**Task to carry out**
Retrieve all lines below that have the string "computer".

Records section start

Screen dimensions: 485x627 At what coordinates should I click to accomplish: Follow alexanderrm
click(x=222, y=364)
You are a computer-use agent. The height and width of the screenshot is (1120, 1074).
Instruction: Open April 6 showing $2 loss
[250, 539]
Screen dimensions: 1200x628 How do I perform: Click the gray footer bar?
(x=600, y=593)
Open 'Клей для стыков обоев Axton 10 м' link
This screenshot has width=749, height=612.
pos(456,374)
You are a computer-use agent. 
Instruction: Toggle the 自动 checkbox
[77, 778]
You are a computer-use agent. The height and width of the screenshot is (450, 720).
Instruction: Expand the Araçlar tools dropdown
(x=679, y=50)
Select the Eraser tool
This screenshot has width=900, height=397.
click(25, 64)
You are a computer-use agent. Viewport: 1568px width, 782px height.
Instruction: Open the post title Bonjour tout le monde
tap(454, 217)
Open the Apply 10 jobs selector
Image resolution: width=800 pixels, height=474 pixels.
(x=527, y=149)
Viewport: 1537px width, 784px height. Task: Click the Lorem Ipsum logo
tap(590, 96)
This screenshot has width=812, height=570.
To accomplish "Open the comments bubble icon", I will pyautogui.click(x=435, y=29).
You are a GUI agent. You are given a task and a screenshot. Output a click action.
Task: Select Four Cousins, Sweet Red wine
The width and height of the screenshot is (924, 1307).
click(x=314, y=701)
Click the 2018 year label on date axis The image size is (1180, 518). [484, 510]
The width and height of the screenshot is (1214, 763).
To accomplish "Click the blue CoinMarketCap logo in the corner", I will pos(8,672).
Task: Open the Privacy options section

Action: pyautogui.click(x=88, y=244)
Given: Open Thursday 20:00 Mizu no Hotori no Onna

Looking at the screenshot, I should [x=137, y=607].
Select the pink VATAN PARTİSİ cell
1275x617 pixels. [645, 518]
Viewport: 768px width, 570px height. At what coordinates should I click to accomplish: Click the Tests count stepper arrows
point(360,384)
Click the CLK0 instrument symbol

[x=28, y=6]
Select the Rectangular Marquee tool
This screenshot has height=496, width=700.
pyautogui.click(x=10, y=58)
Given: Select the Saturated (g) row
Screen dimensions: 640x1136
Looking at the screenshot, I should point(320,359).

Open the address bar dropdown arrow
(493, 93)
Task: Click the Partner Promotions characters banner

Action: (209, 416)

Records section end

**Answer for this exercise**
You are a computer-use agent. The height and width of the screenshot is (1120, 1074).
You are a computer-use agent. 
You are a computer-use agent. The height and width of the screenshot is (450, 720).
You are a computer-use agent. Viewport: 1568px width, 782px height.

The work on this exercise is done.